Even when “The Fuel of the Sun” was published I knew nothing of the American observations of the quadrangular figure of the corona, or should certainly have then quoted them, nor of the fact revealed by the Eclipse of December, 1870, that, “wherever on the solar disc a large group of prominences was seen on Mr. Seabroke’s map, there a corresponding bulging out of the corona was chronicled on Professor Watson’s drawing; and at the positions where no prominences presented themselves, there the bright portions of the corona extended to the smallest distances from the sun’s limb;” and that Mr. Brothers’s photographs _all_ show the corona extending much further towards the west than towards the east, the west being “the region richest in solar prominences.” I am sorry that the limits of this paper will not permit me to enter more fully into the bearings of the recent studies of the corona and the prominences upon my explanations of solar phenomena, especially as the differences between the inner and outer corona, which still appear to puzzle astronomers, are exactly what my explanation demands. I must make this the subject of a separate paper, and proceed at once to the next step of the general argument.

Assuming that such ejections of solid matter are poured from the prominences, to what distances may they travel? In attempting to answer this question, I avowedly ventured upon dangerous ground, for at the time of writing I only knew that the force of upheaval of the prominences must be enormous, _probably_ sufficient to eject solid matter beyond the orbit of the earth and even beyond that of Mars. Actual measurements of the eruptive velocity of the solar prominences have since been made, and they are so great as to relieve me of my quantitative difficulty, and show that I was quite justified in the bold inference that these eruptions may account for the zodiacal light, the zones of meteors into which our earth is sometimes plunged, and even the outer zone of larger bodies, the asteroids.

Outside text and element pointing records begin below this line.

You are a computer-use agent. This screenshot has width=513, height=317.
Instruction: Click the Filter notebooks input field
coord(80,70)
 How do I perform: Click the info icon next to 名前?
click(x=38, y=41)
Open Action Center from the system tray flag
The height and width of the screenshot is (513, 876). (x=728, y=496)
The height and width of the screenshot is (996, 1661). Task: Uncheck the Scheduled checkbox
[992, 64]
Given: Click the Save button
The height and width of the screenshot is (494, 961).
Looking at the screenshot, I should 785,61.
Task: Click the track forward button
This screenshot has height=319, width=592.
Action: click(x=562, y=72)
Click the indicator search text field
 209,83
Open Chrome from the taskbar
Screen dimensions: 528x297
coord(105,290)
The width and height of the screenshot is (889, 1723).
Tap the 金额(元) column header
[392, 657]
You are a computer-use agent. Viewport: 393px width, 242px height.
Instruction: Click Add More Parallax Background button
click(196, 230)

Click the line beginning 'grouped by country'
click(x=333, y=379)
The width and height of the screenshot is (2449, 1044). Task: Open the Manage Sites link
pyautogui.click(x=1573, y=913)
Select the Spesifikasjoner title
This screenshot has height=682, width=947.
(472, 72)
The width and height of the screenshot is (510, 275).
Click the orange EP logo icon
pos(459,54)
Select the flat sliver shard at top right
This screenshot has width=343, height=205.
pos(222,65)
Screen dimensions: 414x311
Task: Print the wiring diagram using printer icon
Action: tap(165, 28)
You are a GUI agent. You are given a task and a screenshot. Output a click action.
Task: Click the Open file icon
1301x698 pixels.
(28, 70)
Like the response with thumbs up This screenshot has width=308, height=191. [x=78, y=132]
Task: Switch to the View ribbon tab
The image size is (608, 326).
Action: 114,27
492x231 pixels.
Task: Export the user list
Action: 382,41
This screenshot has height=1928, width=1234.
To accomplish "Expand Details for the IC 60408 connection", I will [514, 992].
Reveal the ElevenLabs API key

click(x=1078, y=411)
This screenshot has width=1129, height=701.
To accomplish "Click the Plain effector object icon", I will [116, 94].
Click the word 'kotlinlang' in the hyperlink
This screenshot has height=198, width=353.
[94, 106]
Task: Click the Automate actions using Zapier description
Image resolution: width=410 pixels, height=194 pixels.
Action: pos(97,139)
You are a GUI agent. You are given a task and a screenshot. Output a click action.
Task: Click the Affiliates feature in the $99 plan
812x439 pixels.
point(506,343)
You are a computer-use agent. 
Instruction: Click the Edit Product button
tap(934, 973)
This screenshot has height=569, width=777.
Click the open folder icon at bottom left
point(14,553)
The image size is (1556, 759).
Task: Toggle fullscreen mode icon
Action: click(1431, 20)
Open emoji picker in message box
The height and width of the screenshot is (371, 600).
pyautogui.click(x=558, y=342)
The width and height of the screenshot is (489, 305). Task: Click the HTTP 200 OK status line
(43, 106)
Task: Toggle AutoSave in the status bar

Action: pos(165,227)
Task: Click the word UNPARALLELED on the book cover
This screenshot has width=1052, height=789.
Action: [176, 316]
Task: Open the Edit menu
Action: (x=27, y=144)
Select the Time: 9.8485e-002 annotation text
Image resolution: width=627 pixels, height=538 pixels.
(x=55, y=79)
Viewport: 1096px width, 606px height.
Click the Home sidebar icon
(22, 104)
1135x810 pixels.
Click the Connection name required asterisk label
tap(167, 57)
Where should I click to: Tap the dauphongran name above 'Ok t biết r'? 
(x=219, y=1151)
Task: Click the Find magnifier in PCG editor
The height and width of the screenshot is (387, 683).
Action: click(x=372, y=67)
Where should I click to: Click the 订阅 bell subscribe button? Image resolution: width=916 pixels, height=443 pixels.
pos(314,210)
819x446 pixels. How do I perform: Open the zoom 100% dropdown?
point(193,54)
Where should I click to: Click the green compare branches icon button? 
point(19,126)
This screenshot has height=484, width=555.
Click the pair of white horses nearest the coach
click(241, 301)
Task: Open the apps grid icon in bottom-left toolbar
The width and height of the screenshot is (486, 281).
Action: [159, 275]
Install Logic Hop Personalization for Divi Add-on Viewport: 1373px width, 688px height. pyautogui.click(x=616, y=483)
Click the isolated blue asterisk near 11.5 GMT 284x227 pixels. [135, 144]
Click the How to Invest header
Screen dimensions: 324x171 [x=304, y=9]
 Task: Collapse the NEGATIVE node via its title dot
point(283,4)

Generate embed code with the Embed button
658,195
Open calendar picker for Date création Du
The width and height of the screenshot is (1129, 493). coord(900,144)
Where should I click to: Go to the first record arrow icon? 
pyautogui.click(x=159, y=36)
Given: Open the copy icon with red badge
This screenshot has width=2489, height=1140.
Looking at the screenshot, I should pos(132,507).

But how, the reader will ask, can such solids, ejected from the sun, acquire orbital paths around him? “We have been taught that the parabola is the necessary path of such ejections.” Mr. Proctor has evidently reasoned in this manner, for in last April number of “Fraser’s Magazine” he says that some of my ideas are “opposed to any known laws, physical or dynamical,” that “there is nothing absolutely incredible in the conception that masses of gaseous, liquid, or solid matter should be flung to a height exceeding manifold that of the loftiest of the colored prominences; whereas it is not only incredible, but impossible, that such matter should in any case come to circle in a closed orbit round the sun.”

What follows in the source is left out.